Mahder showed an interest in dancing from a young age. Despite her parents' desire for her to focus on her education, she continued dancing until high school and formed a dance group with her friends, entitled "UNIQUE GIRLS". The group was successful and led to Mahder and her co-performers being invited to be background dancers with a range of Ethiopian musicians, including Dawit Melesse and Tibebu Workiye. Coverage on television led to her mother discovering her dancing hobby, and the group disbanded to allow Mahder to focus on education.

== Career ==
Upon leaving college, she gained employment with Bole International Airport, working in a duty-free shop as a salesperson for around four years. During this time, she started her work in the film industry and applied for a role in Tasralech. Despite her reservations about her lack of acting experience, she gained the part. She was subsequently persuaded by a friend to join a production company.
Following her first film, Mahder starred in several others such as Seberta, Yalteneka, Amalayu, Ye Bet Lij, Shefu, FBI 2, Made In China, Triangle, Amran, 45 Ken, Linega Sil, Tsinu Kal, Body Guard, Hiwot ena Sak, Ayrak, Anelakekem.
In 2011, Mahder also starred in the popular television drama series Sew le sew, rolling as Medi. Her appearance in the show raised her profile, and soon she also had work in billboards, magazines and TV commercials.
In connection with her filmography, she has been interviewed on several television shows, including ETV Lewtatoch and Enechewawet on EBS TV.

==Personal life==
Mahder is married to Saudi-born businessman Sheikh Mohammad Hussein Al Amoudi as Newspaper tabloids reported.
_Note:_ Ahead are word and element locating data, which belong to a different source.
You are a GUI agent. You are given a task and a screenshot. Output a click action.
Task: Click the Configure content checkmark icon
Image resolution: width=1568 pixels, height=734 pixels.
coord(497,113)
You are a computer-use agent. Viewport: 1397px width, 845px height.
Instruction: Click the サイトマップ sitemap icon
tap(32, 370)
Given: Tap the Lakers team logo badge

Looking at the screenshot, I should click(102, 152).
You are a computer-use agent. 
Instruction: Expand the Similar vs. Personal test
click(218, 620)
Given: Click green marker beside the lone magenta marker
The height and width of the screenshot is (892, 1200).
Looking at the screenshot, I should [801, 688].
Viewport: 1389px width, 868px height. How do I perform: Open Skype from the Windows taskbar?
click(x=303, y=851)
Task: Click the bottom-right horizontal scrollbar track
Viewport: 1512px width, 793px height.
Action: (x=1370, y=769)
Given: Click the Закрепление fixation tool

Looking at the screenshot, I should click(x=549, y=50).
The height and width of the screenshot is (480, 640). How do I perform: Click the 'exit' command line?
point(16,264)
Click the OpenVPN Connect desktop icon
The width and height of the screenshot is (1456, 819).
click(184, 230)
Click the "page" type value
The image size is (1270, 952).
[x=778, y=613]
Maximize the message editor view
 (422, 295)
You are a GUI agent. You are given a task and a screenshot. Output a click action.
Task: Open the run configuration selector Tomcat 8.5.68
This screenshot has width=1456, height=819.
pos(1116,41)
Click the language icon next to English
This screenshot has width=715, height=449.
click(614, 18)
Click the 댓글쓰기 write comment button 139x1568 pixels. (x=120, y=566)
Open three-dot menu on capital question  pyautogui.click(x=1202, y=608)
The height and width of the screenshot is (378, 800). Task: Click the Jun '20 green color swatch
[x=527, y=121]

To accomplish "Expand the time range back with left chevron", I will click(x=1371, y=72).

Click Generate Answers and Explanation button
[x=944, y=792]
== Awards and nominations ==
In 2012, Amran was selected as best film of year in Sheger 102.1 Leza Radio Show. Mahder Assefa is selected as a Winner Best Actress of The Year 2013. The selection is based on audience choices and her renowned film.

In 2012, one of Mahder's works, Amran, was selected as film of the year by FM 102.1.
In 2013, she was selected as Best Actress of The Year.